** YOUR OBJECTIVE **
Filter the entries below, keeping only lines with the word "checkbox".

[Stored data]
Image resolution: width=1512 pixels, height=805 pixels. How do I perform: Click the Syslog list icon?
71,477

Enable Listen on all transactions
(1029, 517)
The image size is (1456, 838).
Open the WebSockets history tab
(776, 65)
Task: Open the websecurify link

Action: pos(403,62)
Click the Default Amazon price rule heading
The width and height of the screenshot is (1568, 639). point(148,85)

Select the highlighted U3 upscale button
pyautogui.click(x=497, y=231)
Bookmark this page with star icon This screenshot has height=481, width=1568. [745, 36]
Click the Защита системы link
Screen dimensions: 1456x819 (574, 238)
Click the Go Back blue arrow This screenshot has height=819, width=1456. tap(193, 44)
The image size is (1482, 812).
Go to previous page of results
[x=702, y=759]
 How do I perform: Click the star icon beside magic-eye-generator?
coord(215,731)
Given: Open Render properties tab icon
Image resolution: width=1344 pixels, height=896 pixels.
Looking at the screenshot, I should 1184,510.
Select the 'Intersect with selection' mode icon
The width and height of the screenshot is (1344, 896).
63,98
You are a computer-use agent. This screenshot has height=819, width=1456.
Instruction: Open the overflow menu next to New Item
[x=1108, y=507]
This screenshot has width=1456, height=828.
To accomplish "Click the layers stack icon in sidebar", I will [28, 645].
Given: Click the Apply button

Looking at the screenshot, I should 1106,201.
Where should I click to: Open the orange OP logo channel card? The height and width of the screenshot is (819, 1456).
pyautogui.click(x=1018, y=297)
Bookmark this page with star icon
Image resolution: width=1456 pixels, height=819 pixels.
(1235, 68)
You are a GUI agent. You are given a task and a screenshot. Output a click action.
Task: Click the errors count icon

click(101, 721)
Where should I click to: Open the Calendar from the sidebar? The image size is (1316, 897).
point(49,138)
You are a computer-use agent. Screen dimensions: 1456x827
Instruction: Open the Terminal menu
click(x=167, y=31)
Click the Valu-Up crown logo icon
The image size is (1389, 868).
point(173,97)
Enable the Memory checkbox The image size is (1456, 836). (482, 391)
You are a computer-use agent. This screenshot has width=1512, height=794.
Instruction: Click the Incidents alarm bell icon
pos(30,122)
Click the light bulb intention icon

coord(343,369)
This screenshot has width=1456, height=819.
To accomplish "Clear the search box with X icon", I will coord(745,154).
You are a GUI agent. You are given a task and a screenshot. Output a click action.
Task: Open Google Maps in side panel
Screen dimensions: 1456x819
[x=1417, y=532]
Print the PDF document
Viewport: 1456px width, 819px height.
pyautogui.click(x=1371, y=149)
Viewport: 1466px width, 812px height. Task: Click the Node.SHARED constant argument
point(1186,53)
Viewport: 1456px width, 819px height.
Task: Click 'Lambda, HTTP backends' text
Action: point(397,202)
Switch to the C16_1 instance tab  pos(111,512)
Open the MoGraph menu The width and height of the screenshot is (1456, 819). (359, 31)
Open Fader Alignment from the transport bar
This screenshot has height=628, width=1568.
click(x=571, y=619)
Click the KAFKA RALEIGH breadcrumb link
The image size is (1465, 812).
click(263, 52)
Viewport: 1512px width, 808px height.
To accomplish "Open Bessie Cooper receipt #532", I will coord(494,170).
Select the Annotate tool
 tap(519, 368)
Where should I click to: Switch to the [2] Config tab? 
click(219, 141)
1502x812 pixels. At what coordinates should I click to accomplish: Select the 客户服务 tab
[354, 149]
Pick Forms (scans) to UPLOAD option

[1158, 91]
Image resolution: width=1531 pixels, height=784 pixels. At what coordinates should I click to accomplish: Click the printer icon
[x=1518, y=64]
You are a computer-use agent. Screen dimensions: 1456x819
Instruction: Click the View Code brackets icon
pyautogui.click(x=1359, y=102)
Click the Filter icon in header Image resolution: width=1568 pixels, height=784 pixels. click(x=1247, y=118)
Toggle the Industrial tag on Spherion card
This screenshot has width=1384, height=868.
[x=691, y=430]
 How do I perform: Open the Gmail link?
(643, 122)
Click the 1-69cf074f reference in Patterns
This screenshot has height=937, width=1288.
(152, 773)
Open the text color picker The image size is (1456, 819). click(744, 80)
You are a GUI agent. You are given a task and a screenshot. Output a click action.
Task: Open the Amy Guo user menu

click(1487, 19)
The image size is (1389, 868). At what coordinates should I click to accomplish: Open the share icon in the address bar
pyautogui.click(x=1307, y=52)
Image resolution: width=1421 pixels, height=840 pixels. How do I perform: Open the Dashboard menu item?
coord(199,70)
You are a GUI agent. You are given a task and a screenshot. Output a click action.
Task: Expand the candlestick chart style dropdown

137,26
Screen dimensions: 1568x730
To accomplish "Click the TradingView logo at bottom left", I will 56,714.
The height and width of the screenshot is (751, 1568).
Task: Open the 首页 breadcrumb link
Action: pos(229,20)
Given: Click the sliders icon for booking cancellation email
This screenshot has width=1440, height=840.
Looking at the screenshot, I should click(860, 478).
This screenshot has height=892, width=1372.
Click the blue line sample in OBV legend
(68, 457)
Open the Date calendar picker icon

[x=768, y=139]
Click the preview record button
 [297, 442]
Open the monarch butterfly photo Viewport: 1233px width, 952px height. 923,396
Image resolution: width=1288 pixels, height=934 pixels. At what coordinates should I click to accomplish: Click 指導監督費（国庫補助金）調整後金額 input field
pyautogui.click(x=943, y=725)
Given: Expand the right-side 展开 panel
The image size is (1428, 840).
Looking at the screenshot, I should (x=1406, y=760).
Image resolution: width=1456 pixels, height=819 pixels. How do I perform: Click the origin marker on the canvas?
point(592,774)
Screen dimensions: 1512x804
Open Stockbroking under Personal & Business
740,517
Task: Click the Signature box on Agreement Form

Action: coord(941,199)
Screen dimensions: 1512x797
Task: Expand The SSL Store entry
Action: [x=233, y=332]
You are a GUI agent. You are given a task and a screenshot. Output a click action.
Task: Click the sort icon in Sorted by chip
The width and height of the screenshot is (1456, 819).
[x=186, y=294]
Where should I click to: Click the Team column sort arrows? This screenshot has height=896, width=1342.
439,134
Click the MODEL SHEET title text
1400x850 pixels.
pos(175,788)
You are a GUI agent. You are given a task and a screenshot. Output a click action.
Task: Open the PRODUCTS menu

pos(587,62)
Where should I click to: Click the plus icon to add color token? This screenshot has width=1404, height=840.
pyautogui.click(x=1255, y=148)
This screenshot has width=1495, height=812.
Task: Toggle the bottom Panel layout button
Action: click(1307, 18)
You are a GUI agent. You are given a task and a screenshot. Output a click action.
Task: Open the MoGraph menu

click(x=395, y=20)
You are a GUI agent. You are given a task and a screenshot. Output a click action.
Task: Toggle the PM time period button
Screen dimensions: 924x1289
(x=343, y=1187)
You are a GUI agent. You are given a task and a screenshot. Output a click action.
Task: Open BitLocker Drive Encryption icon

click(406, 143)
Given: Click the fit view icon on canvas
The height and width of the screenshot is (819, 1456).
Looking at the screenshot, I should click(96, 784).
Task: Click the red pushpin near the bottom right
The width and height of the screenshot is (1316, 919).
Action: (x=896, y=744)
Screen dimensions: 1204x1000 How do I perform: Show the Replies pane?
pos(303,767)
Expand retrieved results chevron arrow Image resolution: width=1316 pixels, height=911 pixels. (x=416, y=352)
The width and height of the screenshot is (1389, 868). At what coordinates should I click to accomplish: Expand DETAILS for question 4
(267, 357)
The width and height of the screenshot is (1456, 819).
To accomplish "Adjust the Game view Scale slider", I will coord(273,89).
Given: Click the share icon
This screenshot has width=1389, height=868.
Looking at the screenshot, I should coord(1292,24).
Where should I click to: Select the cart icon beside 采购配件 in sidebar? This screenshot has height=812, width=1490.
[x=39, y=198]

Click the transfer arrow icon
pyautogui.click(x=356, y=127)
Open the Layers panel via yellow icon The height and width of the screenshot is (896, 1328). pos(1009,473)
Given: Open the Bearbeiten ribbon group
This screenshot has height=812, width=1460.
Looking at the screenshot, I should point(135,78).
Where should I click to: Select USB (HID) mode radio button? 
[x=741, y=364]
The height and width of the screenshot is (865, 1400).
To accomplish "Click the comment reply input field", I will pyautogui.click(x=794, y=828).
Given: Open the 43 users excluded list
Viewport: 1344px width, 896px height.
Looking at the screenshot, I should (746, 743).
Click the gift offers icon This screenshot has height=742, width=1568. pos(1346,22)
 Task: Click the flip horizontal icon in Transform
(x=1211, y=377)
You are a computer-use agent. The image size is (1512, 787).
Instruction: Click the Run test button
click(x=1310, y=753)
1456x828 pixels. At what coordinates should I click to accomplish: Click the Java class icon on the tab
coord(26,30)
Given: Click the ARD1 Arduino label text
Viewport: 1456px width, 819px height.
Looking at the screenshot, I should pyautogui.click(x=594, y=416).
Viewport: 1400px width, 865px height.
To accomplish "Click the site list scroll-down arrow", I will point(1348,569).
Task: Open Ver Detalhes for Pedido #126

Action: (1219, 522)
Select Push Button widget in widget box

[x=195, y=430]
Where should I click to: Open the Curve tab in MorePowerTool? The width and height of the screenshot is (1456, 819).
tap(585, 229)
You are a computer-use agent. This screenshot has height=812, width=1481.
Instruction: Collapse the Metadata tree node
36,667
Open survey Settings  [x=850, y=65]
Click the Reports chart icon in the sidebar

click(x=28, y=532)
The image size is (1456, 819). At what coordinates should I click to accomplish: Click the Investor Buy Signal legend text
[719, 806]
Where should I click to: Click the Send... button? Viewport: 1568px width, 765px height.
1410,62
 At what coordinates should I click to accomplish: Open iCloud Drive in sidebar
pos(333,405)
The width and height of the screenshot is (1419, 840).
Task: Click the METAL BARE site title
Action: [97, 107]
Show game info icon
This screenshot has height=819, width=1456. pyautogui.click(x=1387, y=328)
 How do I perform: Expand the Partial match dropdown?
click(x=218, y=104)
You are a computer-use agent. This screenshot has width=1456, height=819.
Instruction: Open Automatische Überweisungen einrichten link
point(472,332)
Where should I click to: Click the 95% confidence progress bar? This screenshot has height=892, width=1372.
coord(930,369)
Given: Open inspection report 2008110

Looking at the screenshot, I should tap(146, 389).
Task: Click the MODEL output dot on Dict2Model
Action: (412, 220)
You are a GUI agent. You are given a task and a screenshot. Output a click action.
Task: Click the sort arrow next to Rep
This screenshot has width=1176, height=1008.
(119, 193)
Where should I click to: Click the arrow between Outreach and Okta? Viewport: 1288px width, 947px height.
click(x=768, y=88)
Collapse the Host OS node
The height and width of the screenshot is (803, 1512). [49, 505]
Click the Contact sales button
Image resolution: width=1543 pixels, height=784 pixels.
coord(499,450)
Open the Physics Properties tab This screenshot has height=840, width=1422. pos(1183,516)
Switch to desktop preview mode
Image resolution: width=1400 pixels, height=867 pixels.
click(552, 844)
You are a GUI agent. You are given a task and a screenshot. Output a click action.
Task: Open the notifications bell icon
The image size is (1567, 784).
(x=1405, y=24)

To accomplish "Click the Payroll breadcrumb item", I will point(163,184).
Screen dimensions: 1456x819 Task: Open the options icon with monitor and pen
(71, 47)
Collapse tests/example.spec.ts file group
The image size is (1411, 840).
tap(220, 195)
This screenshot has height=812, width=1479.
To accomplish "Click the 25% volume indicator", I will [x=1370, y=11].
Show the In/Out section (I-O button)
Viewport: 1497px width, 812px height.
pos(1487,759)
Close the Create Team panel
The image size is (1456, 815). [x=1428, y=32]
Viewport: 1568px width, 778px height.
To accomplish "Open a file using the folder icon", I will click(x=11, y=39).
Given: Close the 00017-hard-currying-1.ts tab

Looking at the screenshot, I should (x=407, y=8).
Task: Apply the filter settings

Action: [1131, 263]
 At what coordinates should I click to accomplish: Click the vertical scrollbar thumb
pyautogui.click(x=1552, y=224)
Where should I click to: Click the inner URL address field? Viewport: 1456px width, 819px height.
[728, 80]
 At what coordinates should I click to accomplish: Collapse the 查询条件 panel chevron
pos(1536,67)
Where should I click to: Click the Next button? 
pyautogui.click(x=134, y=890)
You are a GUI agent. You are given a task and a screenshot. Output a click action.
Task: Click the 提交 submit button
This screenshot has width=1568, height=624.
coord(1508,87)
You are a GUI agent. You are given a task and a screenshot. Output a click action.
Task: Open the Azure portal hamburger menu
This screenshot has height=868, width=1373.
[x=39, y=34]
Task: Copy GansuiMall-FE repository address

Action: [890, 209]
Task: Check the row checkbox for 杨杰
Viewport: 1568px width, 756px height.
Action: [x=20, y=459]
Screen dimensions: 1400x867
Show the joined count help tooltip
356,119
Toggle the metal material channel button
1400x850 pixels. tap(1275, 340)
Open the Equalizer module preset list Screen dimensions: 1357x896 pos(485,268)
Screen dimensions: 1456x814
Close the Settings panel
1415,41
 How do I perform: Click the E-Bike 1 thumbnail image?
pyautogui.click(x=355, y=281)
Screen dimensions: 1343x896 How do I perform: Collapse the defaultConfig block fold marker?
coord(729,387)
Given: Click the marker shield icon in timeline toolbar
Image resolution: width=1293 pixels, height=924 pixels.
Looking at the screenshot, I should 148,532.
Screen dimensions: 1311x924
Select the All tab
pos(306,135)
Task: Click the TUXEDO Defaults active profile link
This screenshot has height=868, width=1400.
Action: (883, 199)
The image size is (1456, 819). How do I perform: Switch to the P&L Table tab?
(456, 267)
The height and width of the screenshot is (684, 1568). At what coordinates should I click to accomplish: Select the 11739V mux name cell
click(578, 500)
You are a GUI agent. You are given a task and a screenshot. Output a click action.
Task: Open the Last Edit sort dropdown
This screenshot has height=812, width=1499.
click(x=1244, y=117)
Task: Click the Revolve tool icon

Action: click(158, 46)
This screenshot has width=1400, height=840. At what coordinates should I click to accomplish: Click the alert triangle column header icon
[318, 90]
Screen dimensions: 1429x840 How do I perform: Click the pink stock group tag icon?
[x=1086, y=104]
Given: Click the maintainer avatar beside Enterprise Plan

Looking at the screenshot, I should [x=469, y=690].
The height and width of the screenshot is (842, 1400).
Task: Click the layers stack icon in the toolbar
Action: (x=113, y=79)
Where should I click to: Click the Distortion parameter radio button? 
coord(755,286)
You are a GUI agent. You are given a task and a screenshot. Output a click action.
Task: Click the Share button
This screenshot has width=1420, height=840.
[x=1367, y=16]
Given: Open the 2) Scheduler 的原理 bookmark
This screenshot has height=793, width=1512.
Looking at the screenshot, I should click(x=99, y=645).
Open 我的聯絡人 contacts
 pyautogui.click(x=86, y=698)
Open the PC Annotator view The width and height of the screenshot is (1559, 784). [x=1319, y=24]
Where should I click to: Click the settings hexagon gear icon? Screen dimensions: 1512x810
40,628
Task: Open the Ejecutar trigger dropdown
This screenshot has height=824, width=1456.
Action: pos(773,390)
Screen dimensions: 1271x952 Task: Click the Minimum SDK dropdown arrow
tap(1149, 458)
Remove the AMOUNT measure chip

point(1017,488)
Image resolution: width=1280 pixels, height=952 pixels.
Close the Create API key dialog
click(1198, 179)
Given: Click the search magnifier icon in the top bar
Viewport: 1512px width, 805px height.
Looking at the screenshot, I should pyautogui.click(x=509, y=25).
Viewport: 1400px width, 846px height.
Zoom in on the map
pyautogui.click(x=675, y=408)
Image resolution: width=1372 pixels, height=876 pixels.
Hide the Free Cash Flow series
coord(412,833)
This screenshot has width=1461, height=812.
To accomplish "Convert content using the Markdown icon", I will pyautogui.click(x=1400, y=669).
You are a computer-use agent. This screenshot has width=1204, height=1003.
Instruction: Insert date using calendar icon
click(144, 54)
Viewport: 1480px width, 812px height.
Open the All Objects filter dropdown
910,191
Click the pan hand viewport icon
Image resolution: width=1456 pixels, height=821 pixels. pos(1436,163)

** YOUR SOLUTION **
Enable the Memory checkbox The image size is (1456, 836). (482, 391)
Task: Check the row checkbox for 杨杰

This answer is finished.